UTICA, N.Y. -- "And then we got a second letter four days before school started, informing us that they wouldn't be picking our children up for school until 8:40am. School starts between 7:50 and 8 o'clock at Notre Dame Elementary School," says Megan Rhodes, parent of a first-grader at Notre Dame Elementary School, in Utica. "We watched the first day of school, the children in the neighborhood get picked up and my daughter was absolutely devastated; she watched all of her friends get on the bus and she didn't get to ride the bus because I couldn't wait til 8:40 in the morning to take her to school because I'm also a mom and I work 8:30 to 4:30."
For Megan's daughter, the ride home didn't prove to be any better.
"Our students aren't getting picked up after school til 3:30 - 4 o'clock in the afternoon. I've watched the last four days of school, my daughter's bus come by at 4:35 when I get home from work, which is absolutely unacceptable," says Rhodes. "They have teachers that are staying after school on their own personal time to watch our children til a bus comes to pick them up." Rhodes says her daughter's school lets out at 2:15 p.m.
The Utica City School District is responsible for transporting Notre Dame students.
"We're experiencing late drop-offs in the morning and we're experiencing late pickups so it's not isolated just to the parochial private schools or even the charter school," says Utica School Superintendent, Bruce Karam.
Rhodes says she understands there's a national school bus driver shortage.
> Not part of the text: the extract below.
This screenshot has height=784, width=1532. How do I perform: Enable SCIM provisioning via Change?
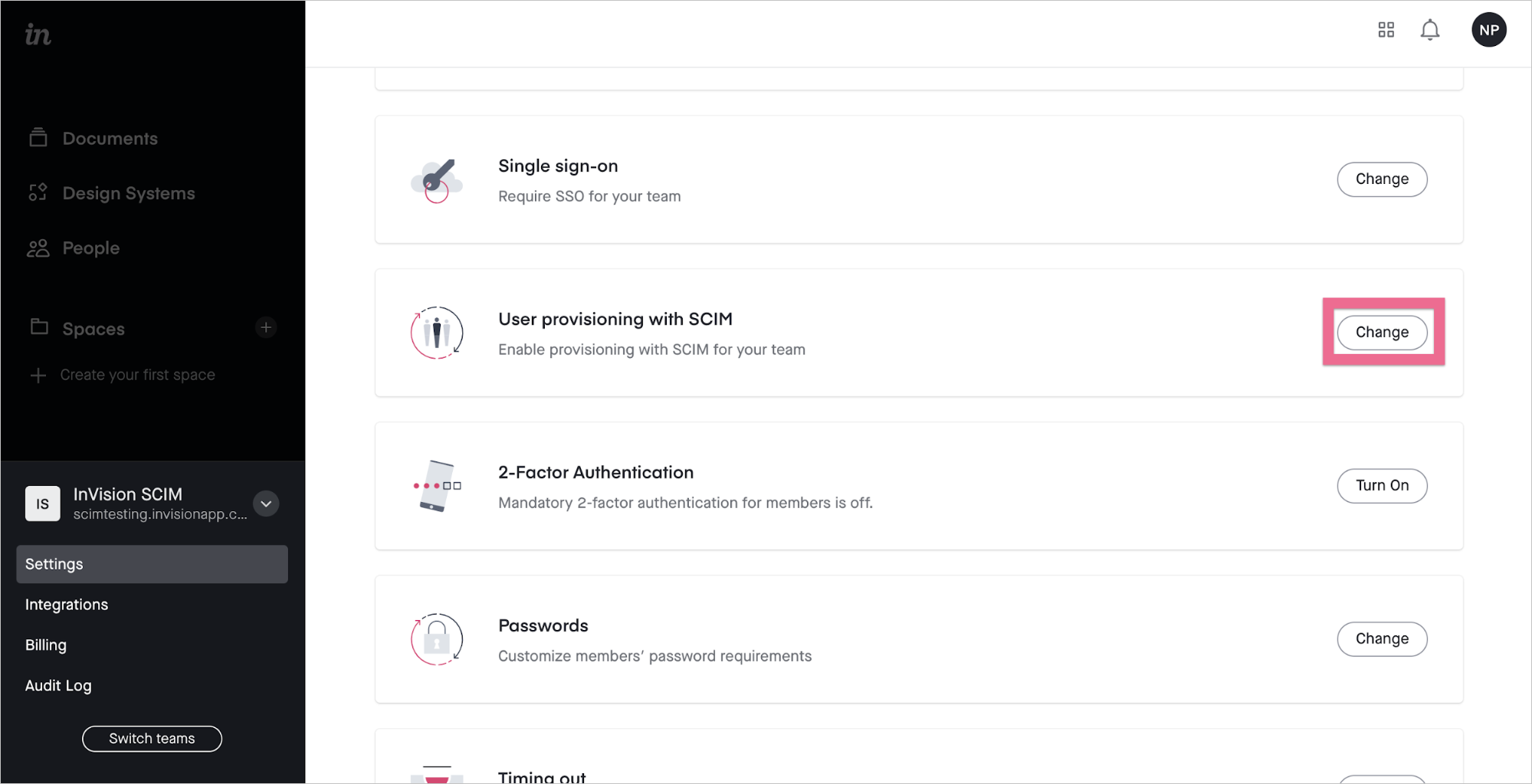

She also says what's currently being done isn't working, and it's time to think outside the box.
"I have seen states look at other schools and they have made contracts with city bus drivers to have city bus drivers coordinate with the schools," says Rhodes.
Superintendent Karam didn't completely dismiss the idea, but, rather, approached with extreme caution, saying it's likely not as easy as it may seem.
"There's legalities here, so I would have to check the legalities so I don't even know if that's possible," says Karam. "It's not as easy as sometimes people think it is, there's always some kind of snafu, because, you know, school districts are highly regulated; transportation carriers are highly regulated by the state."